(Collected data)
○ ○ ○

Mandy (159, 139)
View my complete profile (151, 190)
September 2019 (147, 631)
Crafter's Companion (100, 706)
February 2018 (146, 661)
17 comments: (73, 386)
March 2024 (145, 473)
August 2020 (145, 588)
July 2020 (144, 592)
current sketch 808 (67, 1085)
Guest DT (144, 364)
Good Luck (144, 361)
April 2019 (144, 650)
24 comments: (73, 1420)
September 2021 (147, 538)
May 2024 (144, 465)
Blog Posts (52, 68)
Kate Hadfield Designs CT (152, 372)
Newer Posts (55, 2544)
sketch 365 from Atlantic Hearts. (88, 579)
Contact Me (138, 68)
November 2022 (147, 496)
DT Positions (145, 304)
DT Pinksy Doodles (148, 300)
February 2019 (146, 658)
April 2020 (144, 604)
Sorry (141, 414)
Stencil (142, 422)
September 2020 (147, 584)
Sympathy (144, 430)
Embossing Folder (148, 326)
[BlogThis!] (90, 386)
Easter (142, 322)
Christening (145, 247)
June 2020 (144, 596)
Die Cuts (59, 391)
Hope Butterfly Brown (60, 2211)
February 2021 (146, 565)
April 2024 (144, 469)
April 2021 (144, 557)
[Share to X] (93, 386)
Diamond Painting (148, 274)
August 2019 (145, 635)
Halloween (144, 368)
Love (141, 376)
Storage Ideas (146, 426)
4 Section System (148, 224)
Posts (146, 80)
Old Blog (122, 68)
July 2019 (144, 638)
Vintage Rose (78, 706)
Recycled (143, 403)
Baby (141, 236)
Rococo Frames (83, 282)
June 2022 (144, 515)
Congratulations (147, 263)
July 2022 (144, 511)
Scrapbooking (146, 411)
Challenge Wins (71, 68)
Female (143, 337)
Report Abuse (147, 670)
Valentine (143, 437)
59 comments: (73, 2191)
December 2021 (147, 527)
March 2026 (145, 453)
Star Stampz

○ ○ ○

## EXERCISE BRIEF
Repeat, word for word, all the lines above.

## SOLUTION BELOW
Mandy (159, 139)
View my complete profile (151, 190)
September 2019 (147, 631)
Crafter's Companion (100, 706)
February 2018 (146, 661)
17 comments: (73, 386)
March 2024 (145, 473)
August 2020 (145, 588)
July 2020 (144, 592)
current sketch 808 (67, 1085)
Guest DT (144, 364)
Good Luck (144, 361)
April 2019 (144, 650)
24 comments: (73, 1420)
September 2021 (147, 538)
May 2024 (144, 465)
Blog Posts (52, 68)
Kate Hadfield Designs CT (152, 372)
Newer Posts (55, 2544)
sketch 365 from Atlantic Hearts. (88, 579)
Contact Me (138, 68)
November 2022 (147, 496)
DT Positions (145, 304)
DT Pinksy Doodles (148, 300)
February 2019 (146, 658)
April 2020 (144, 604)
Sorry (141, 414)
Stencil (142, 422)
September 2020 (147, 584)
Sympathy (144, 430)
Embossing Folder (148, 326)
[BlogThis!] (90, 386)
Easter (142, 322)
Christening (145, 247)
June 2020 (144, 596)
Die Cuts (59, 391)
Hope Butterfly Brown (60, 2211)
February 2021 (146, 565)
April 2024 (144, 469)
April 2021 (144, 557)
[Share to X] (93, 386)
Diamond Painting (148, 274)
August 2019 (145, 635)
Halloween (144, 368)
Love (141, 376)
Storage Ideas (146, 426)
4 Section System (148, 224)
Posts (146, 80)
Old Blog (122, 68)
July 2019 (144, 638)
Vintage Rose (78, 706)
Recycled (143, 403)
Baby (141, 236)
Rococo Frames (83, 282)
June 2022 (144, 515)
Congratulations (147, 263)
July 2022 (144, 511)
Scrapbooking (146, 411)
Challenge Wins (71, 68)
Female (143, 337)
Report Abuse (147, 670)
Valentine (143, 437)
59 comments: (73, 2191)
December 2021 (147, 527)
March 2026 (145, 453)
Star Stampz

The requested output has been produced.